Publication at Faculty of Mathematics and Physics |
2012

Abstract

In this article, we deal with the efficiency of world stock indices. Basically, we compare three approaches: mean-risk, data envelopment analysis (DEA), and stochastic dominance (SD) efficiency.

In the DEA methodology, efficiency is defined as a weighted sum of outputs compared to a weighted sum of inputs when optimal weights are used. In DEA-risk efficiency, several risk measures and functionals which quantify the risk of the indices (var, VaR, CVaR, etc.) as DEA inputs are used Mean gross return is considered as the only DEA output.

When only one risk measure as the input and mean gross return as the output are considered, the DEA-risk efficiency is related to the mean-risk efficiency.

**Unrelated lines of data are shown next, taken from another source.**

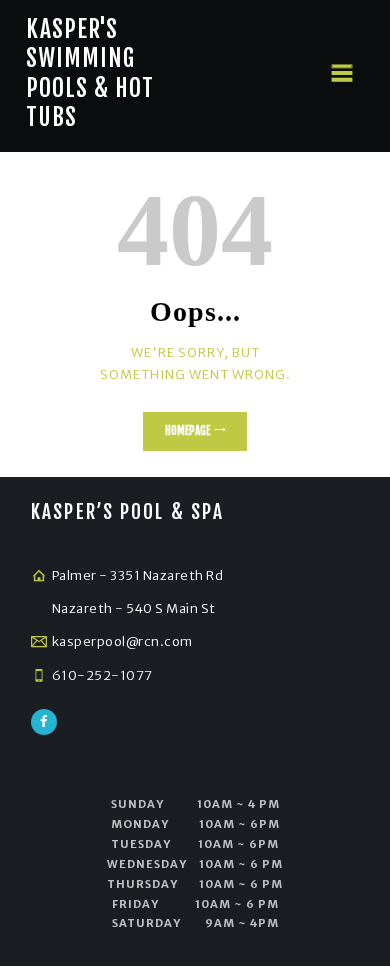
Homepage (187, 431)
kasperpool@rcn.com (122, 641)
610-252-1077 (102, 675)
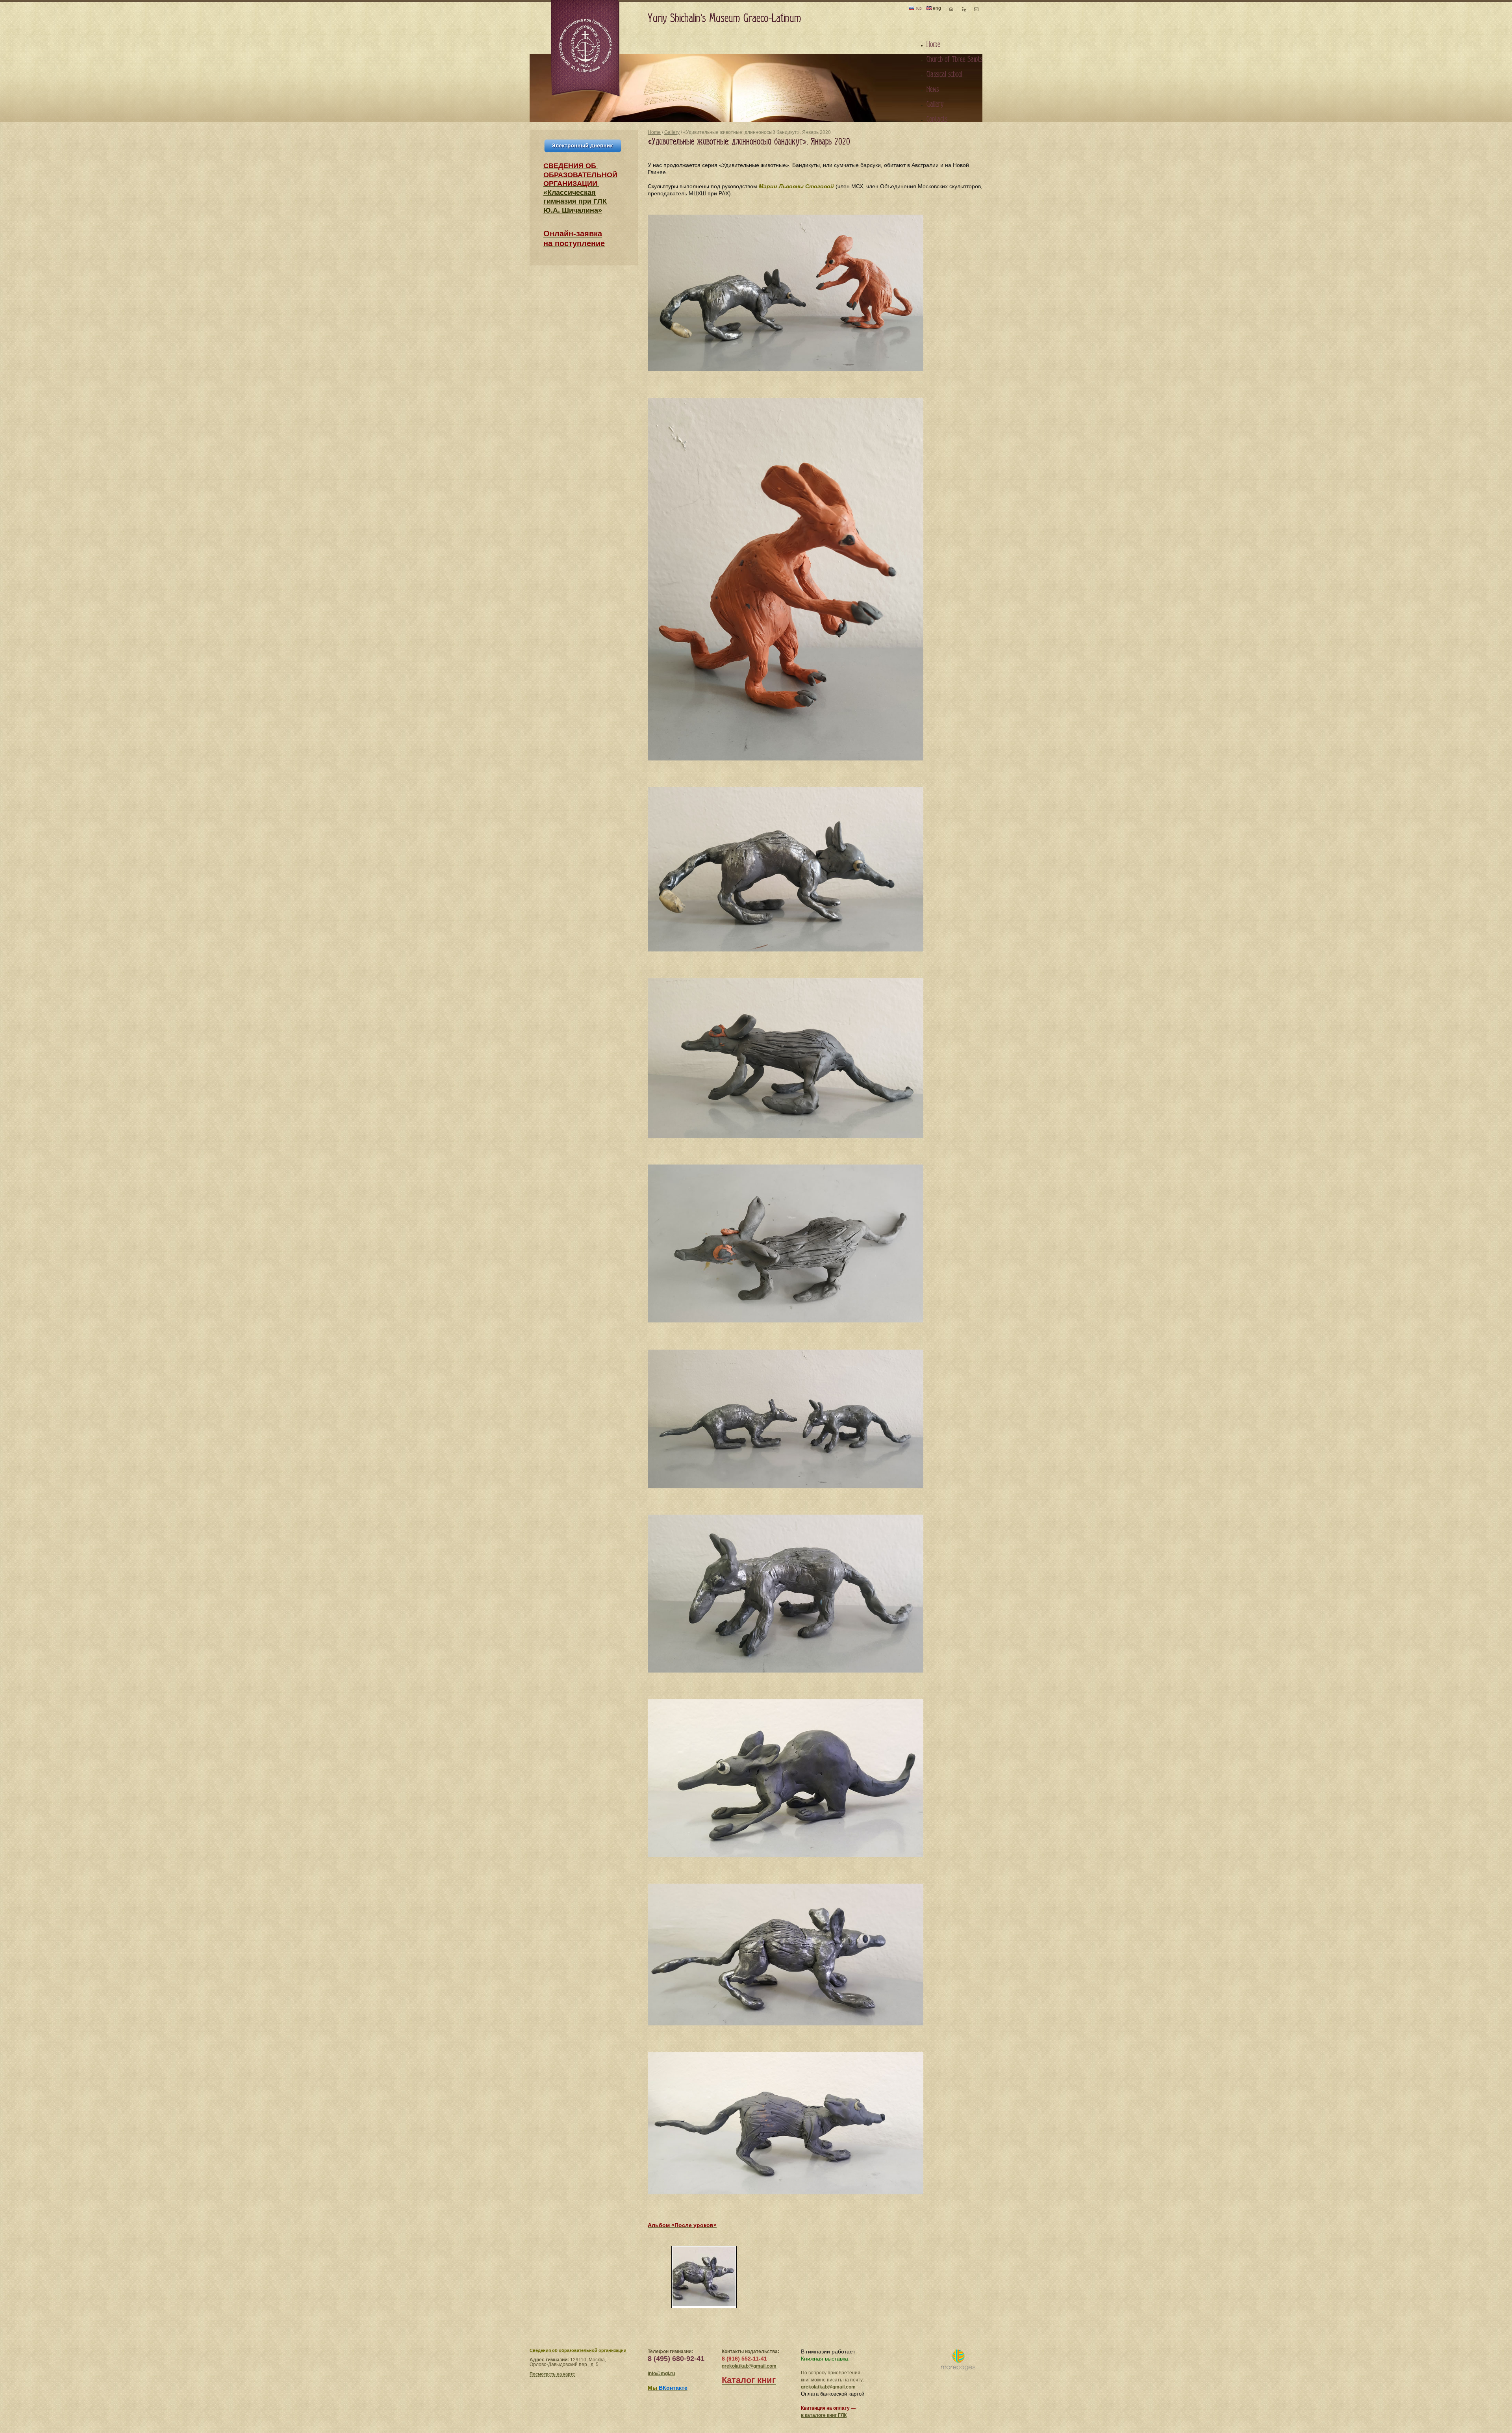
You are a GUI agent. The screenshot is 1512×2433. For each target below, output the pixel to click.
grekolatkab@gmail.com (749, 2366)
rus (917, 8)
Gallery (672, 132)
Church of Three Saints (954, 59)
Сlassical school (944, 74)
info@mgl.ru (661, 2373)
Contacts (936, 119)
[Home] (586, 49)
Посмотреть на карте (552, 2374)
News (932, 89)
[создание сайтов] (958, 2360)
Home (654, 132)
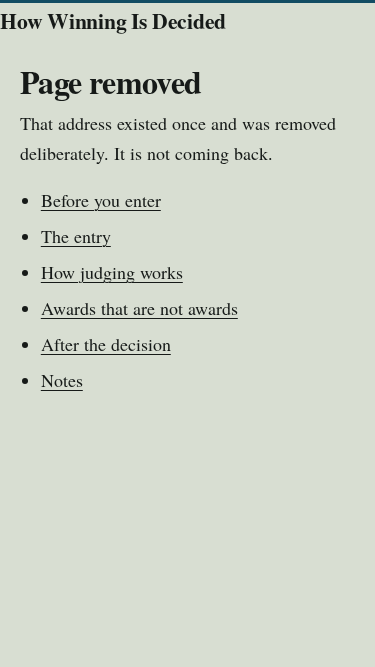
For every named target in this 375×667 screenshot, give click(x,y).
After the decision (106, 344)
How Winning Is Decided (113, 20)
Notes (62, 380)
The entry (76, 236)
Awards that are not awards (139, 308)
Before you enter (101, 200)
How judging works (112, 272)
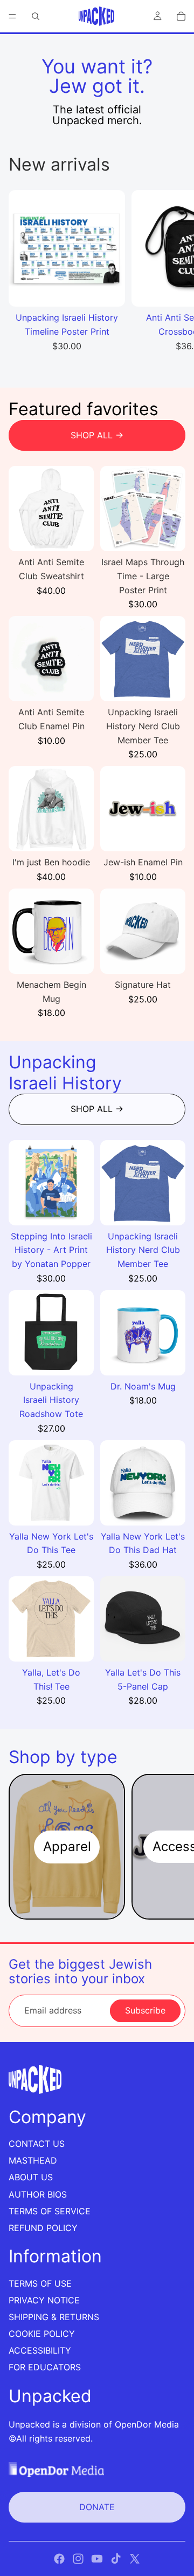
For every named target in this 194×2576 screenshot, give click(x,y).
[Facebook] (59, 2558)
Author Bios (38, 2194)
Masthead (33, 2160)
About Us (31, 2177)
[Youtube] (97, 2558)
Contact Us (37, 2143)
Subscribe (145, 2010)
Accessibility (40, 2350)
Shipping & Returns (54, 2316)
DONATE (97, 2507)
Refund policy (43, 2227)
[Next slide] (173, 277)
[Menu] (12, 16)
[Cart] (181, 16)
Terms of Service (50, 2211)
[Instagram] (78, 2558)
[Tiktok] (115, 2558)
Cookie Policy (42, 2333)
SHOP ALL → (97, 435)
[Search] (35, 16)
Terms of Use (40, 2283)
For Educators (45, 2367)
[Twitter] (134, 2558)
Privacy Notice (44, 2300)
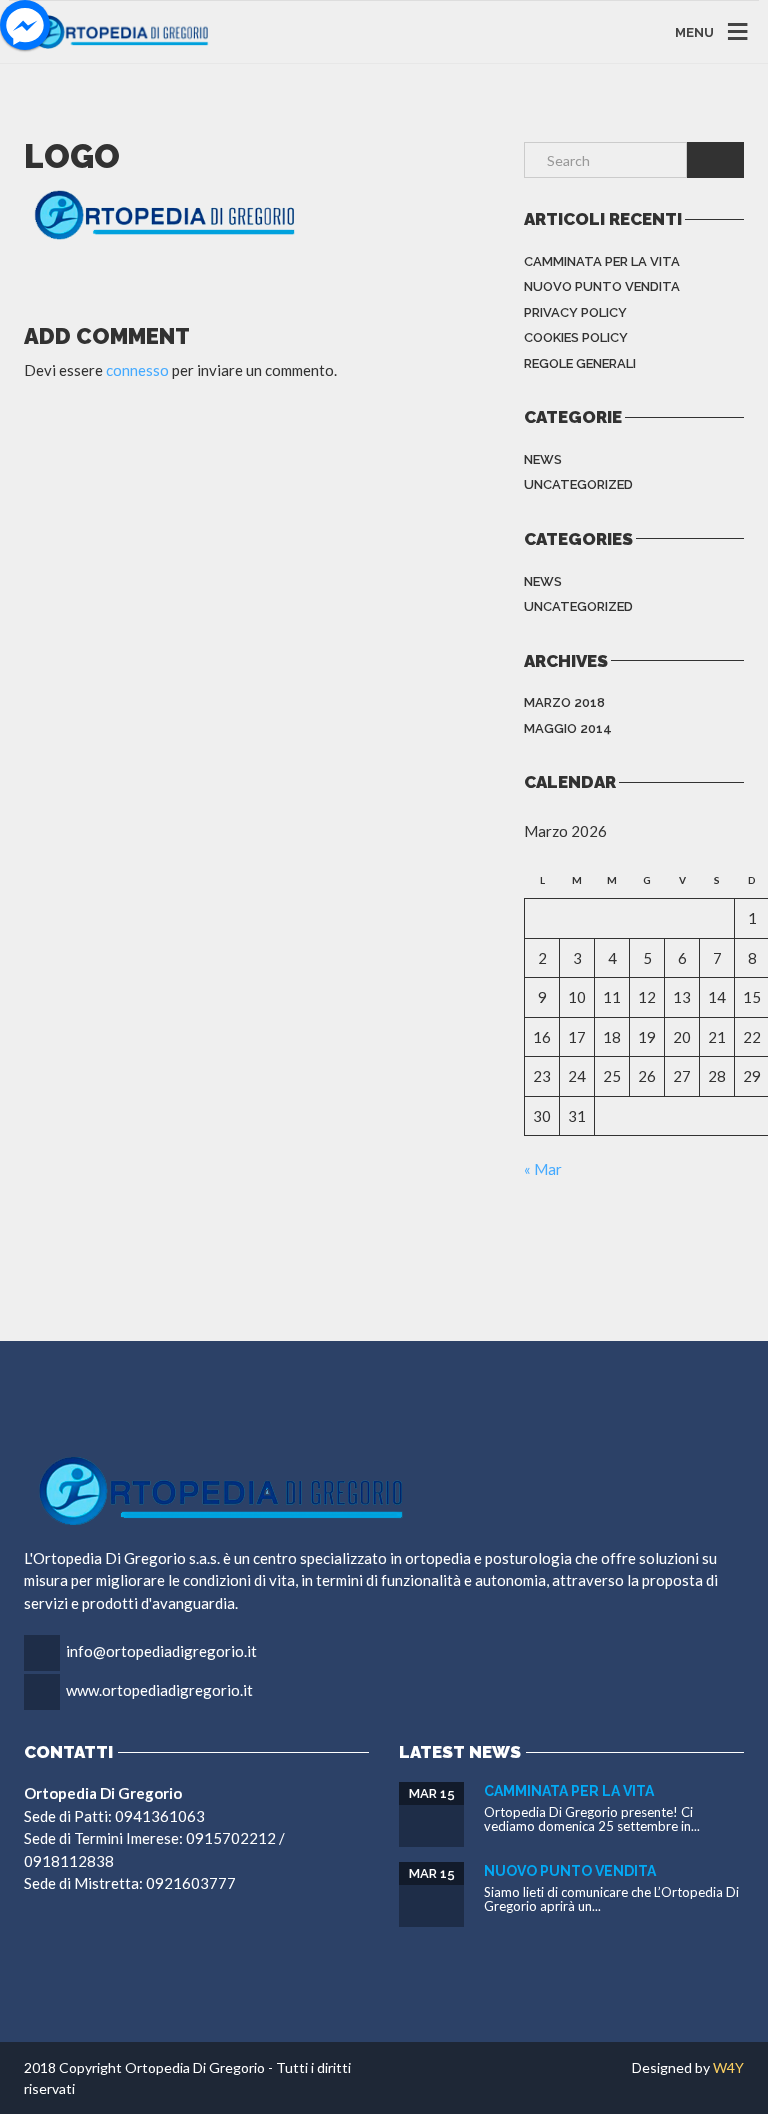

We test the DEA-risk efficiency of 25 indices and we analyze the sensitivity of our results with respect to the selected inputs.

Using stochastic dominance criteria, we test pairwise efficiency as well as portfolio efficiency, allowing full diversification across assets. While SD pairwise efficiency testing is performed for first-order stochastic dominance (FSD) as well as for second-order stochastic dominance (SSD), the SD portfolio efficiency test is considered only for the SSD case.

Our numerical analysis compares the results using two sample datasets: before- and during-crisis. The results show that SSD portfolio efficiency is the most powerful efficiency criterion, that is, it classifies only one index as efficient, while FSD (SSD) pairwise efficiency tends to be very weak.

The proposed DEA-risk efficiency approach represents a compromise offering a reasonable set of efficient indices.